Feeding Your Mind

Caregivers often struggle with unhelpful and negative thoughts during their caregiving process that affects them in various ways. Some examples include:

 

  • "I'm not doing a good job."
  • "I should try harder."
  • "The treatment is not going well. Something must be wrong."
  • "What will happen to me or my family if my loved one passes away?"
  • "It is my fault that he/she is feeling this way."
  • "Bad things always happen to me."
 
As a caregiver, ask yourself what are some of the unhelpful thoughts that frequently occupy your mind.
 
How do your thoughts control you, and how to they interact with other parts of yourself? Imagine this scenario with your eyes closed.
 

“You are walking down the street and you see someone you know on the other side. You smile and wave, but the person does not seem to notice you and keeps on walking.” 


What are your initial (automatic) thoughts? What emotions are present? How might you behave afterwards?

 

  • It is not the event/situation itself, but our interpretation about it that determines our thoughts, mood and subsequent behaviour
  • If we change our interpretation about the event, we can change the way we feel and react to the event

Sometimes, our thoughts can be inaccurate and unhelpful so you don't have to believe them. Here are some commom unhelpful thinking habits we all make from time to time.

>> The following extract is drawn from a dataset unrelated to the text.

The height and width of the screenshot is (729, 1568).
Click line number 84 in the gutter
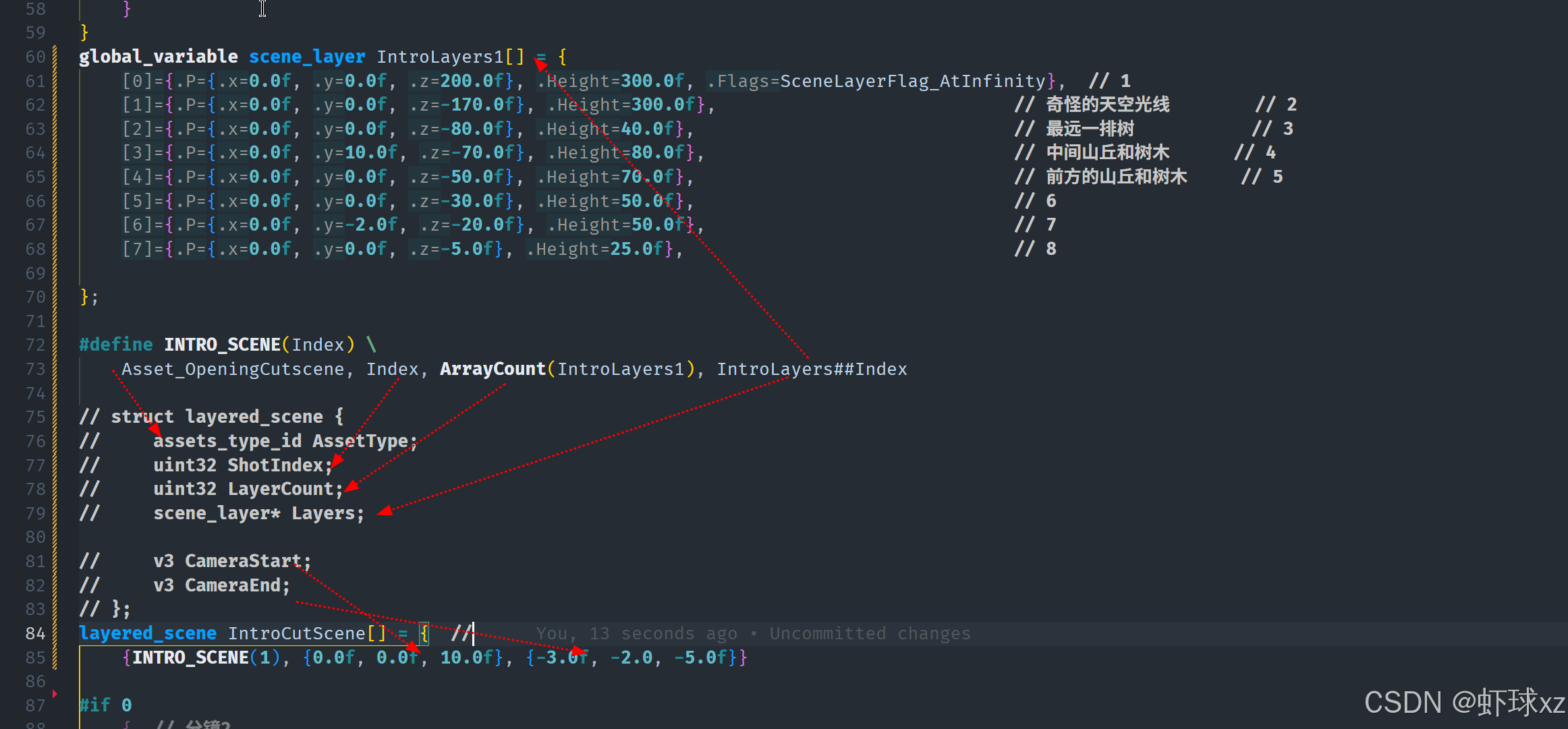[35, 633]
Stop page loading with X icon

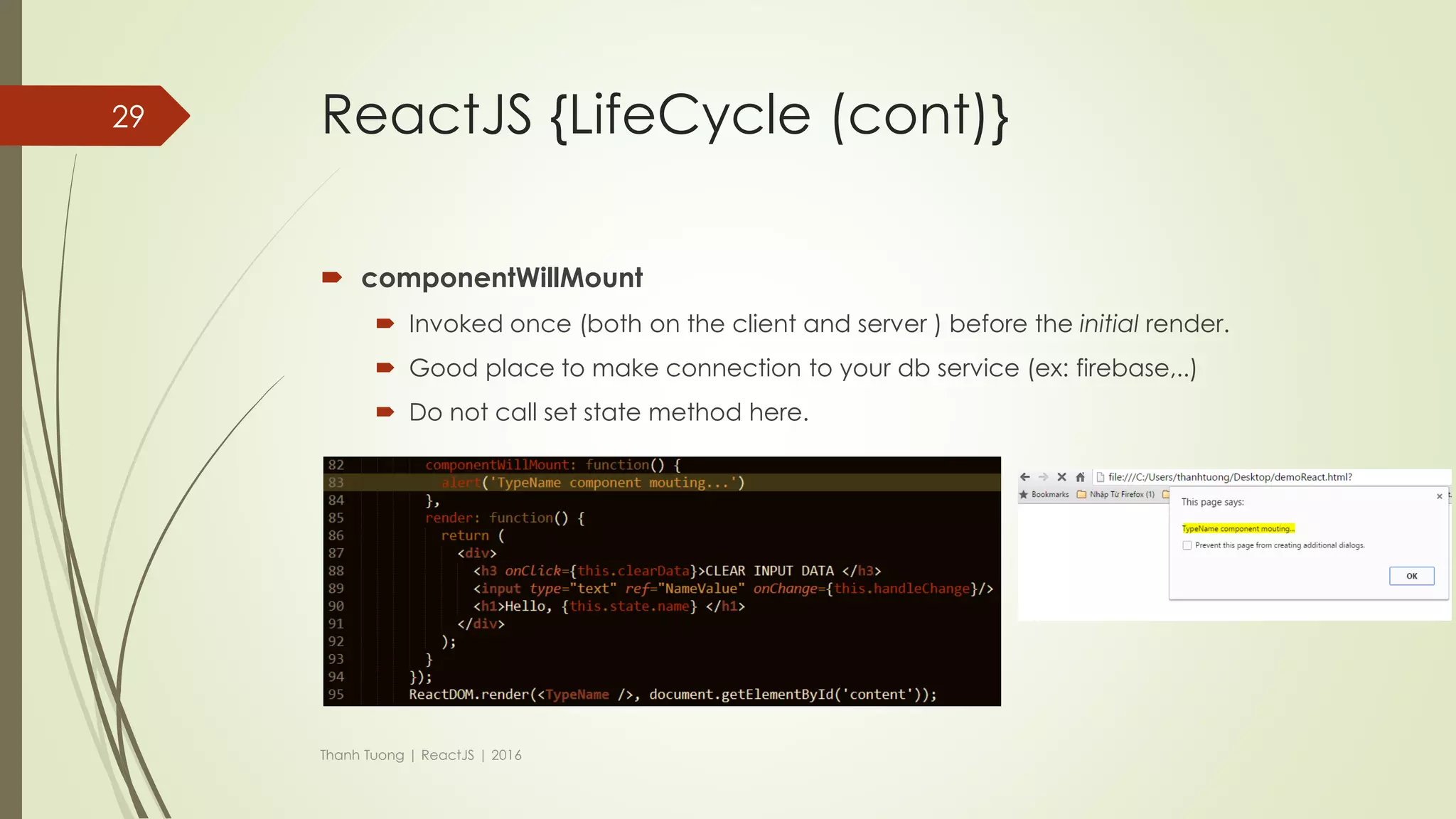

Challenge your unhelpful thoughts by asking yourself the following questions:

  • Where is the evidence or proof that my thoughts/beliefs are true?
  • Am I only noticing the bad stuff and overlooking the positive?
  • Am I exaggerating the bad things?
  • Are there facts that I’ve been overlooking or ignoring?
  • Am I assuming what others are thinking?
  • What other explanations could there possibly be?
  • How realistic are my thoughts or beliefs?
  • Are there other ways of viewing the situation?
  • Even if there is some truth to my thoughts, how helpful is it for me to continue thinking like this?

Now that you've identified your unhelpful thoughts, learn to replace them with alternative, more balanced thoughts. Here are some examples:


Unhelpful Thoughts Balanced, Alternative Thoughts
Critical - I am doing such a bad job and my loved one is angry with me. I am doing my best. He/she must be having a hard time as well and does not mean it.
Compare & Despair - Why do other patients seem to be getting better and not my loved one? Everybody has their good and bad days, treatment is not the same for everybody.
Shoulds & Musts - I should be available 24 hours a day and I must be able to help whenever he/she needs me. Nobody can be available all the time; it is ok for me to take a rest.
Black & White Thinking - If he/she is not well, there is no way we can have a normal family life. He/she may not be in the best of health, but we can still do things together as a family.
Catastrophising - Oh dear, he/she is having a cough, something must be wrong. I'd better send him/her to the hospital immediately. It may not be anything serious. I'll not jump to conclusions and will investigate it calmly and properly.


Eliminate Negative Thinking!

 

Through practicing these cognitive strategies, you can reduce the impact of negative and unhelpful thoughts on your behaviour and mood.


By looking at your thoughts rationally and calmly, you can then choose your actions in line with your values rather than letting unhelpful automatic thoughts control your life.